Mesdames, Messieurs,

En cette journée dédiée à la liberté d’expression, je ne pourrai m’empêcher d’en faire largement usage. En outre, ceci est mon dernier discours de rentrée académique, le neuvième. Comme les précédents ont porté des titres infinitifs (et un tant soit peu impératifs !) : « Ouvrir les yeux », « Se définir », « Devenir mobile de corps et d’esprit », « Se libérer des contraintes », « Partir », « Faire le point », « Prendre le tournant », « Prévenir, plutôt que guérir » , je ne faillirai pas à cette tradition auto-imposée et j’intitulerai celui-ci « Transgresser les tabous ».
Et il n’en manque pas, dans notre société qui se gausse volontiers de ceux des autres…

Rassurez-vous, je ne vais pas les passer tous en revue, je me contenterai d’évoquer ceux qui paralysent nos actions en tant qu’acteurs de l’enseignement supérieur, ou qui, tout au moins, les ralentissent significativement.
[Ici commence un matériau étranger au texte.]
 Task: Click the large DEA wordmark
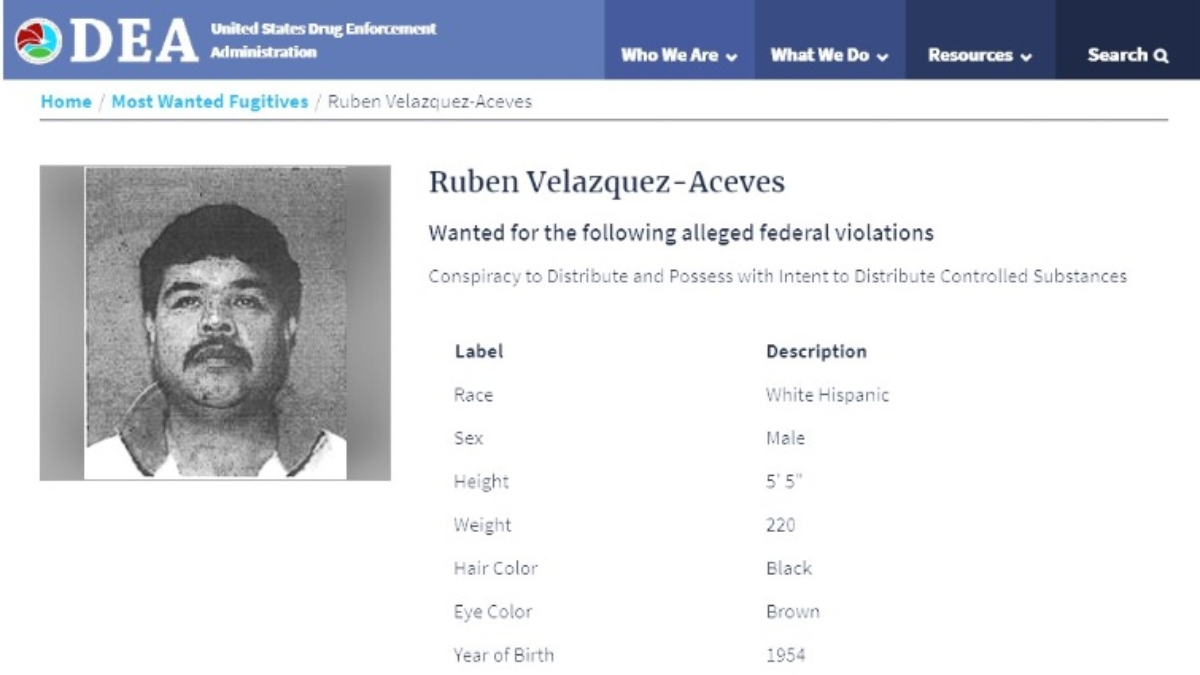134,41

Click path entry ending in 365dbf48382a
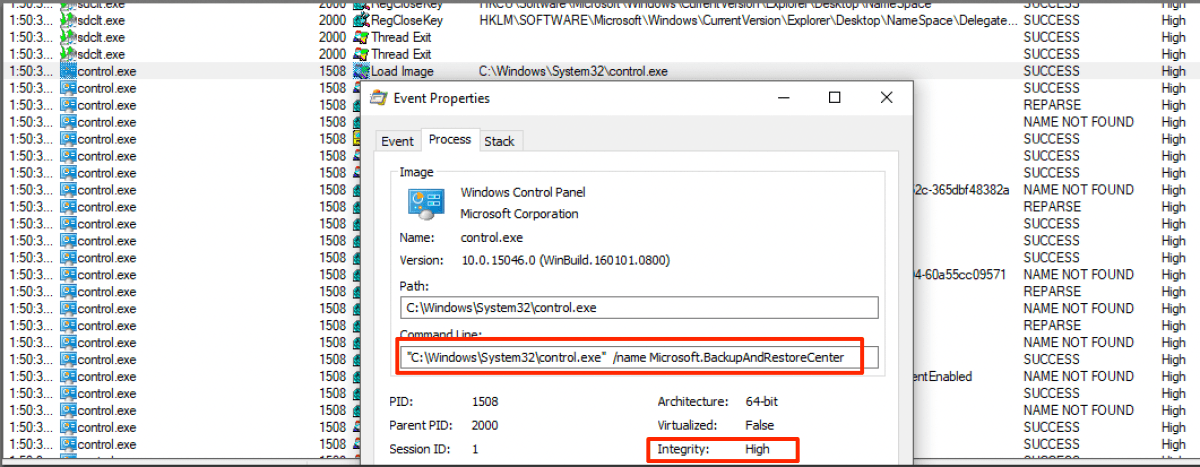[961, 190]
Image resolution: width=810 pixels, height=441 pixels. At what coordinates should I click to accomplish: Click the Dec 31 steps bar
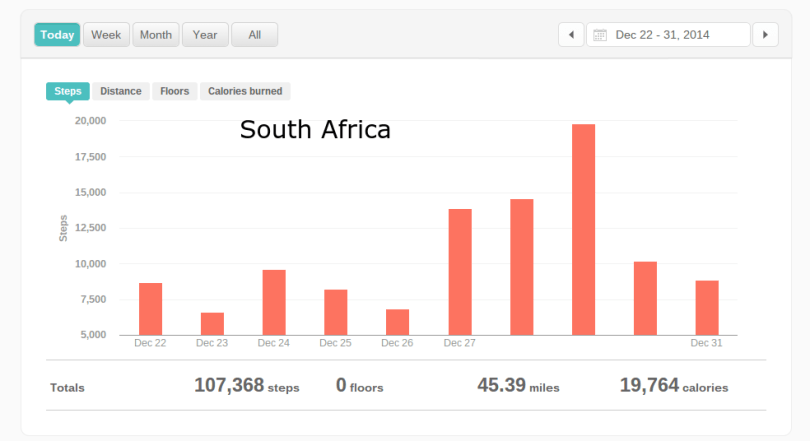[x=707, y=308]
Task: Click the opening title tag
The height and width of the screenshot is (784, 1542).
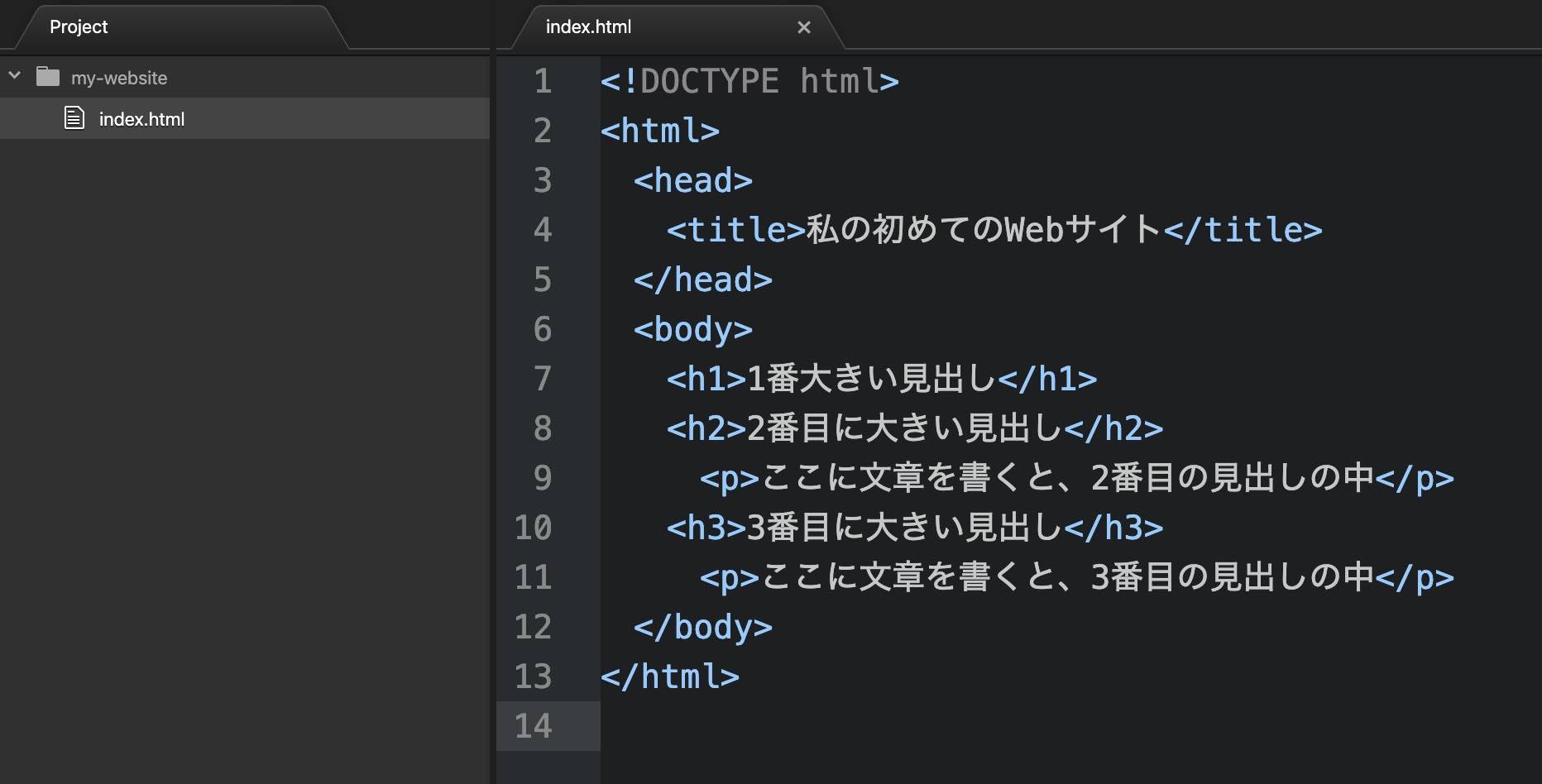Action: [x=735, y=230]
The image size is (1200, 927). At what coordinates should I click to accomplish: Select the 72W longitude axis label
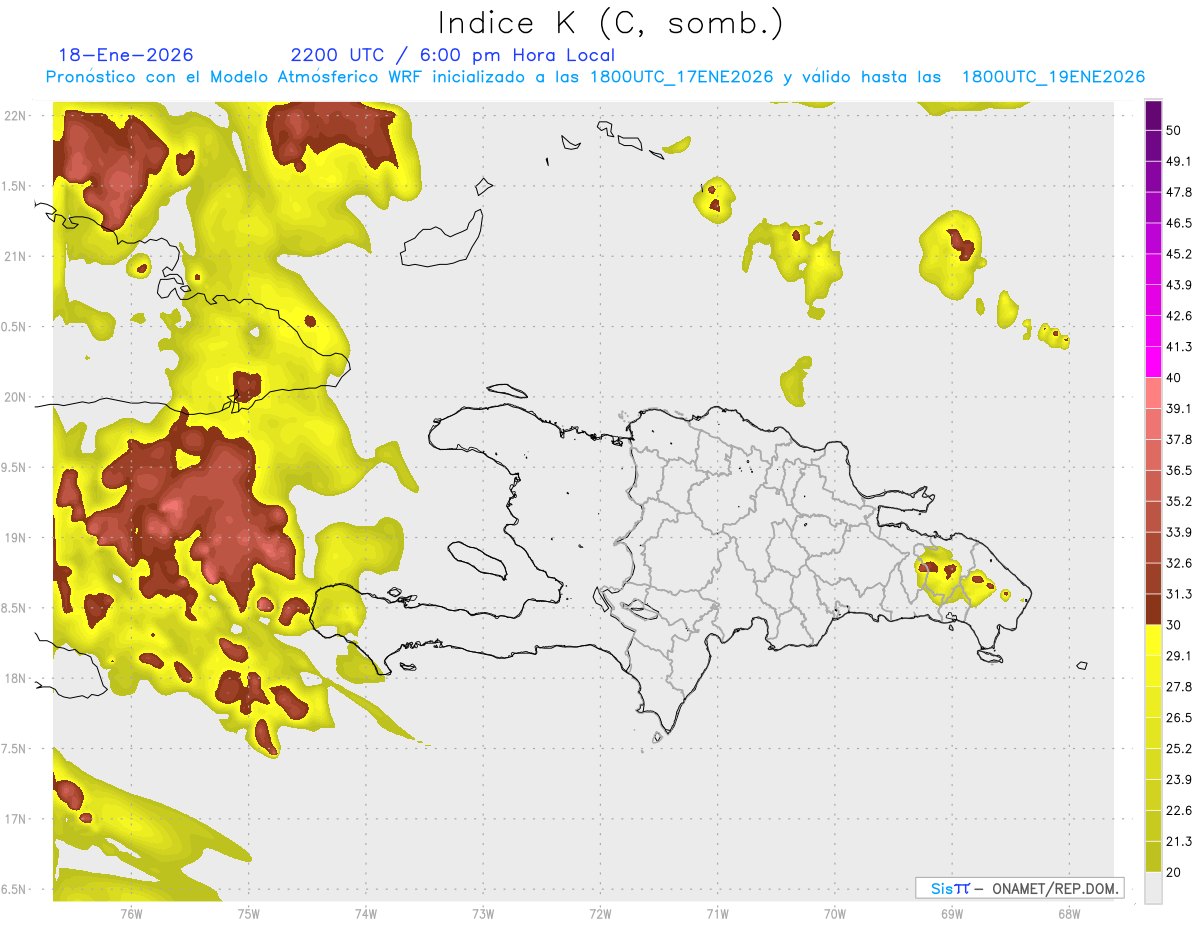[600, 913]
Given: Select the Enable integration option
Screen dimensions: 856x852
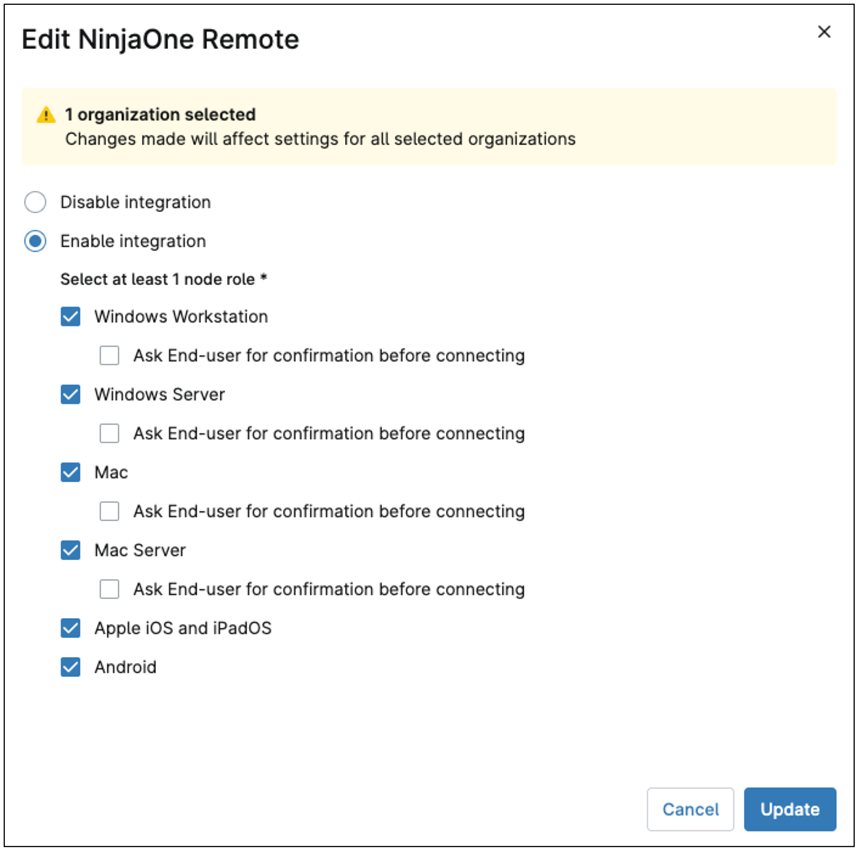Looking at the screenshot, I should click(x=35, y=241).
Je sais que je choquerai certains d’entre vous mais je vous demande d’écouter et de méditer ceci avec la même objectivité que celle que déclenche chez la plupart d’entre nous les caricatures irrévérencieuses de nos honoris causa de ce jour.
Un premier tabou est celui de l’accès à l’Université, on en parle beaucoup ces temps-ci et comme j’ai été maintes fois cité et souvent hors contexte ou de façon tronquée et déséquilibrée, j’aimerais repréciser quelques notions.

Il est tabou de penser que les adolescents qui entrent à l’Université n’y viennent pas, le plus souvent, par vocation et avec une idée précise de ce qu’ils veulent, encore moins de ce qui les attend. On a beau tenter de leur expliquer et mettre en œuvre de coûteux (en finances et en temps) salons, des journées portes ouvertes, des guichets d’information, des accueils durant les vacances de Pâques, des stages d’été, etc., rien n’y fait. Ou très peu. Le taux d’échecs ne diminue pas à mesure que la population étudiante s’accroît.

Il est tabou de penser que, peut-être, leur préparation dans l’enseignement secondaire est défaillante. Mais, il est vrai, défaillante par rapport à quoi ? Transgresser le tabou permettrait le dialogue, la compréhension mutuelle et, par conséquent, l’entente mutuelle sur les balises à fixer et les niveaux d’exigences à établir. Mais qu’on m’entende bien : il ne s’agit pas de définir des quantités de matière à ingurgiter, mais plutôt d’entraînement à l’effort, de respect des échéances, de capacité de travail autonome et en groupe, de se définir des objectifs et de mesurer sa progression, bref, des « soft skills » qui manquent cruellement et qu’il est fort tard pour acquérir si cela n’a été fait tout au long de l’enfance et de l’adolescence.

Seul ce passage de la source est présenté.